### Document extract

========

# V-Brake: Tektro RX5 vs TRP cx8.4 Opinions?



## rallyrabbit (Aug 15, 2009)

Hi all, last question on V-Brakes, I promise. I am trying to do research to stop wasting money on V-Brakes. I used some Tektro RX5 for 1.5 seasons before they mechanically fell apart. I replaced them with Tektro BX3v, which are crappy in comparison (spring sucks, doesn't stay adjusted).

So, I have SRAM Force levers. So that rules out the TRP cx9 and RX6, they are 90mm and designed for Shimano levers. TRP says the cx8.4 is designed for Campy/SRAM levers with 84mm arms. While the Tektro RX5 have 85mm arms.

So, I have read the TRP reviews:
Bike Habit: TRP CX9 and Tektro 926 Mini V Brakes for Cross
TRP CX8.4 Cyclocross Linear-Pull Brakes - Bike Hugger

So, does 1mm make any difference? How about the symmetrical vs asymmetrical design of teh TRP vs Tektro. It is a cost of $30 per set for Tektro vs $120+ for the TRP.

So, any thoughts?


----------



## AndrwSwitch (May 28, 2009)

I have a set of BX3vs. It's the same arm as the RX5. I like them a lot.

I don't think the 1mm is very important. The action of the brake has a lot to do with the total length of the arm. You're looking at a change of just over 1%. But, I haven't compared the brakes back-to-back. Maybe there's something magical about TRPs that make them worth the extra. I already have a fiancee and I realized a long time ago that there are very few girls who'd be impressed by one brake over the other anyway, so no issues of which one might get me laid.


----------



## OnTheRivet (Sep 3, 2004)

I'm running the 926's which have 80mm arms. If you don't plan on running a tire bigger than a 34mm these are the way to go in my opinion, especially with SRAM. They still have ridiculous power but that extra 4mm helps with clearance and wheel changes. As I said before they aren't trick looking but with anodized aluminum mounting bolts they look cool and weigh mere grams more than the 8.4's at a fraction of the cost.


----------



## GreenLightGo (Jul 30, 2008)

FWIW, if you watch the TRP video on the 8.4, the guy mentions the 9.0 is for those who want a more immediate braking feel, not necessarily SRAM vs. Shimano levers. I've got Rival levers with the CX 9s and don't have an issue with braking. There isn't as much pad clearance as one might want for a muddy area but I hear CO races tend to be dry.


----------



## holy cromoly (Nov 9, 2008)

Thank you for the link on the 8.4 brakes. Seems very promising over my BX3v, which I have never been happy with, even with V-brake drop levers on my SS setup.


----------



## rallyrabbit (Aug 15, 2009)

========

### Task 1
Reproduce everything in the V-brake thread from "So, I have SRAM" down to "for the TRP.".
### Task 2
Go on with the V-brake forum thread from the point where it ends.

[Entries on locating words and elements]
========

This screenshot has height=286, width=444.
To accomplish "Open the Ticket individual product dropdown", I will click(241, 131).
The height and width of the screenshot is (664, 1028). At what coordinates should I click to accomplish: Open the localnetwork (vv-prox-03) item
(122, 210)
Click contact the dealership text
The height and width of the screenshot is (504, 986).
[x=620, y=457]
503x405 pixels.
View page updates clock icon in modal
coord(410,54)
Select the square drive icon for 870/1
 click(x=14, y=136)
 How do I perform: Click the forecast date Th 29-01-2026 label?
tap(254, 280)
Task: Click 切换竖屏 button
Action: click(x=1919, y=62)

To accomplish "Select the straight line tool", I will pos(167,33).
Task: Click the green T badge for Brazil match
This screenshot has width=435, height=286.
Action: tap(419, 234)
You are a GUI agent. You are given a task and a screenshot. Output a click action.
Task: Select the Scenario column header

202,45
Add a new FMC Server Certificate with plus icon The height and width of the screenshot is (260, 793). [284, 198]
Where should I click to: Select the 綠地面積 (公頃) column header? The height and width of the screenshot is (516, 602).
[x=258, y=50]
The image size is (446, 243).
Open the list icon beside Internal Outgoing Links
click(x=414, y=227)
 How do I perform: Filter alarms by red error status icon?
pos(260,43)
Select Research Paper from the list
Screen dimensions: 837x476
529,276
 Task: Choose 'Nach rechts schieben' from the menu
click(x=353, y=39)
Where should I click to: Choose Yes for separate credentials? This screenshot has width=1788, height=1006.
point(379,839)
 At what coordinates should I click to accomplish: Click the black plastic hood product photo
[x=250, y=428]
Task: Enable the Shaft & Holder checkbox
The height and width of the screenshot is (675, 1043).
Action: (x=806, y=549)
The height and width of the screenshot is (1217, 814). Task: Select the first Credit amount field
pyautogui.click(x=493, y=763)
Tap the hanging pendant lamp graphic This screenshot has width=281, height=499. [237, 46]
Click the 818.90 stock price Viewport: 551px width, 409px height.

========

### Task result 1
So, I have SRAM Force levers. So that rules out the TRP cx9 and RX6, they are 90mm and designed for Shimano levers. TRP says the cx8.4 is designed for Campy/SRAM levers with 84mm arms. While the Tektro RX5 have 85mm arms.

So, I have read the TRP reviews:
Bike Habit: TRP CX9 and Tektro 926 Mini V Brakes for Cross
TRP CX8.4 Cyclocross Linear-Pull Brakes - Bike Hugger

So, does 1mm make any difference? How about the symmetrical vs asymmetrical design of teh TRP vs Tektro. It is a cost of $30 per set for Tektro vs $120+ for the TRP.

### Task result 2
Here's another article on the cx8.4:
TRP CX8.4 Cyclo-cross Brake Review - BikeRadar

Outside of those three articles, a few from Europe I found when I was over there recently:
TRP CX8.4 Mini Linear Pull Brakes :: 29inCH

Also, asked TRP for differences, they claim that the arm is more stiff giving a more stable braking feel, alogn with better spring components, ti hardware, etc.


----------



## Snufkin (May 16, 2008)

I have the RX 5s and the 8.4s, and they both work well. The 8.4s certainly look cool and are a little punchier, I don't know how much of that is down to the better quality pads. The TRPs were nicer to set up, less fiddling with spring tension. If you can afford them I'd go with the TRPs but if you are on a budget the RX5s will serve you well.


----------



## rmp (Aug 25, 2004)

I have the RX5s. Braking power is effortless (and STRONG), but the bushing play that has developed in the front is annoying. Yeah, I could move it to the back and move the rears up front, but it still bugs me to know it's there.

One caveat is that I bought these used, so while they look pretty much new, I have no idea how many miles they had on them before the bushing play developed. The front of the bike is pretty stout (CruX with tapered head tube), so even that little bushing play is very noticeable.

rmp


----------



## jkretsch (Aug 30, 2004)

OnTheRivet said:


> I'm running the 926's which have 80mm arms. If you don't plan on running a tire bigger than a 34mm these are the way to go in my opinion, especially with SRAM. They still have ridiculous power but that extra 4mm helps with clearance and wheel changes. As I said before they aren't trick looking but with anodized aluminum mounting bolts they look cool and weigh mere grams more than the 8.4's at a fraction of the cost.


Actually the 926 complete set is 10 grams lighter than the complete TRP set. I have both and weighed them myself.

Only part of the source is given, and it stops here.